(DATA begins)

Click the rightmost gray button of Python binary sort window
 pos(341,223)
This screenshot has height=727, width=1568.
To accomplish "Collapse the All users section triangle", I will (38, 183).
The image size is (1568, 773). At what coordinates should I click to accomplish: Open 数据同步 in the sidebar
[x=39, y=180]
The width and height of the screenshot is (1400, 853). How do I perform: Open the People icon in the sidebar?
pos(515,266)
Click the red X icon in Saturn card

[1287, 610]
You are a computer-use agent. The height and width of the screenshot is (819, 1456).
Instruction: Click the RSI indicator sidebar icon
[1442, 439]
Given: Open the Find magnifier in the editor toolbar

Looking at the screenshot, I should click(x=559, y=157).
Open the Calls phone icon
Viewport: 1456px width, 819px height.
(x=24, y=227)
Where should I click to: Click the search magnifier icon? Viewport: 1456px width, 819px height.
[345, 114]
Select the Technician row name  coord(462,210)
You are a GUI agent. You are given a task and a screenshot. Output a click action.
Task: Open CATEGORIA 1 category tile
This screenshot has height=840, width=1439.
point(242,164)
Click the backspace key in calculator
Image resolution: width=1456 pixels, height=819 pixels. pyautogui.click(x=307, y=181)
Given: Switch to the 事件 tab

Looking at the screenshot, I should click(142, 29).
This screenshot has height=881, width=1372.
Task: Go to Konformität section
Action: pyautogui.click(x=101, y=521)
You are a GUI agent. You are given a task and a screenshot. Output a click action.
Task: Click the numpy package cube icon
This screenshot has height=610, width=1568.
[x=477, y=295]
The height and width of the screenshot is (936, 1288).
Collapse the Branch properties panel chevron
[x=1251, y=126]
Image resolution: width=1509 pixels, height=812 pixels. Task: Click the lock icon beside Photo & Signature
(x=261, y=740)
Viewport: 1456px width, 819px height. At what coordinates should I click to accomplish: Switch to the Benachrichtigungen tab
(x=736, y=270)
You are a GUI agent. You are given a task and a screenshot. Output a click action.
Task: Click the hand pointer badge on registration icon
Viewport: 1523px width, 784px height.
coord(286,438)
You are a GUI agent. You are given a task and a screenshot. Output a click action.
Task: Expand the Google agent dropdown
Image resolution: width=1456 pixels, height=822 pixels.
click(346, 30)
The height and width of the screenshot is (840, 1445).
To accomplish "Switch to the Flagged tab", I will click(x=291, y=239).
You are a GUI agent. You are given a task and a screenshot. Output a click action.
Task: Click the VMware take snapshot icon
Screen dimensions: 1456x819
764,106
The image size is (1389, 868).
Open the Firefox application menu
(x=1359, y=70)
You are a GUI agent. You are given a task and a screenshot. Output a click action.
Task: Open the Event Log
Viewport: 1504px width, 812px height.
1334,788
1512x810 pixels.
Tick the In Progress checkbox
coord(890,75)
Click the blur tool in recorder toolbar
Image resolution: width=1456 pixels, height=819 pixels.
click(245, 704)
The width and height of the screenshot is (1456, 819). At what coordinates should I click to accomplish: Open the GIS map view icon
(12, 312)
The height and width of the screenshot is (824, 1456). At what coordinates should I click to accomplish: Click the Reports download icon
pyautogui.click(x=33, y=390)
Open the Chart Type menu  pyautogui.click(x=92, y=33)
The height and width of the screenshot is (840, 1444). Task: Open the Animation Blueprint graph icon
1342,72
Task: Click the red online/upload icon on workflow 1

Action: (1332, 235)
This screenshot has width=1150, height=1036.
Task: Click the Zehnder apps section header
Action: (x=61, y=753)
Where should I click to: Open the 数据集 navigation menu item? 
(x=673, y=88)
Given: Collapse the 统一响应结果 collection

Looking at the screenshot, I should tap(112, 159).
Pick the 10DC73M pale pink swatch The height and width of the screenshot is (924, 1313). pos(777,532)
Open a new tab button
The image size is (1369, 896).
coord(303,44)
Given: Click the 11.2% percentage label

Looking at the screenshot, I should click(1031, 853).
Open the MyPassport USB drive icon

(DATA ends)

PROBLEM STATEMENT: Set down every entry exactly as it appears.

REPLY:
Click the rightmost gray button of Python binary sort window
 pos(341,223)
This screenshot has height=727, width=1568.
To accomplish "Collapse the All users section triangle", I will (38, 183).
The image size is (1568, 773). At what coordinates should I click to accomplish: Open 数据同步 in the sidebar
[x=39, y=180]
The width and height of the screenshot is (1400, 853). How do I perform: Open the People icon in the sidebar?
pos(515,266)
Click the red X icon in Saturn card

[1287, 610]
You are a computer-use agent. The height and width of the screenshot is (819, 1456).
Instruction: Click the RSI indicator sidebar icon
[1442, 439]
Given: Open the Find magnifier in the editor toolbar

Looking at the screenshot, I should click(x=559, y=157).
Open the Calls phone icon
Viewport: 1456px width, 819px height.
(x=24, y=227)
Where should I click to: Click the search magnifier icon? Viewport: 1456px width, 819px height.
[345, 114]
Select the Technician row name  coord(462,210)
You are a GUI agent. You are given a task and a screenshot. Output a click action.
Task: Open CATEGORIA 1 category tile
This screenshot has height=840, width=1439.
point(242,164)
Click the backspace key in calculator
Image resolution: width=1456 pixels, height=819 pixels. pyautogui.click(x=307, y=181)
Given: Switch to the 事件 tab

Looking at the screenshot, I should click(142, 29).
This screenshot has height=881, width=1372.
Task: Go to Konformität section
Action: pyautogui.click(x=101, y=521)
You are a GUI agent. You are given a task and a screenshot. Output a click action.
Task: Click the numpy package cube icon
This screenshot has height=610, width=1568.
[x=477, y=295]
The height and width of the screenshot is (936, 1288).
Collapse the Branch properties panel chevron
[x=1251, y=126]
Image resolution: width=1509 pixels, height=812 pixels. Task: Click the lock icon beside Photo & Signature
(x=261, y=740)
Viewport: 1456px width, 819px height. At what coordinates should I click to accomplish: Switch to the Benachrichtigungen tab
(x=736, y=270)
You are a GUI agent. You are given a task and a screenshot. Output a click action.
Task: Click the hand pointer badge on registration icon
Viewport: 1523px width, 784px height.
coord(286,438)
You are a GUI agent. You are given a task and a screenshot. Output a click action.
Task: Expand the Google agent dropdown
Image resolution: width=1456 pixels, height=822 pixels.
click(346, 30)
The height and width of the screenshot is (840, 1445).
To accomplish "Switch to the Flagged tab", I will click(x=291, y=239).
You are a GUI agent. You are given a task and a screenshot. Output a click action.
Task: Click the VMware take snapshot icon
Screen dimensions: 1456x819
764,106
The image size is (1389, 868).
Open the Firefox application menu
(x=1359, y=70)
You are a GUI agent. You are given a task and a screenshot. Output a click action.
Task: Open the Event Log
Viewport: 1504px width, 812px height.
1334,788
1512x810 pixels.
Tick the In Progress checkbox
coord(890,75)
Click the blur tool in recorder toolbar
Image resolution: width=1456 pixels, height=819 pixels.
click(245, 704)
The width and height of the screenshot is (1456, 819). At what coordinates should I click to accomplish: Open the GIS map view icon
(12, 312)
The height and width of the screenshot is (824, 1456). At what coordinates should I click to accomplish: Click the Reports download icon
pyautogui.click(x=33, y=390)
Open the Chart Type menu  pyautogui.click(x=92, y=33)
The height and width of the screenshot is (840, 1444). Task: Open the Animation Blueprint graph icon
1342,72
Task: Click the red online/upload icon on workflow 1

Action: (1332, 235)
This screenshot has width=1150, height=1036.
Task: Click the Zehnder apps section header
Action: (x=61, y=753)
Where should I click to: Open the 数据集 navigation menu item? 
(x=673, y=88)
Given: Collapse the 统一响应结果 collection

Looking at the screenshot, I should tap(112, 159).
Pick the 10DC73M pale pink swatch The height and width of the screenshot is (924, 1313). pos(777,532)
Open a new tab button
The image size is (1369, 896).
coord(303,44)
Given: Click the 11.2% percentage label

Looking at the screenshot, I should click(1031, 853).
Open the MyPassport USB drive icon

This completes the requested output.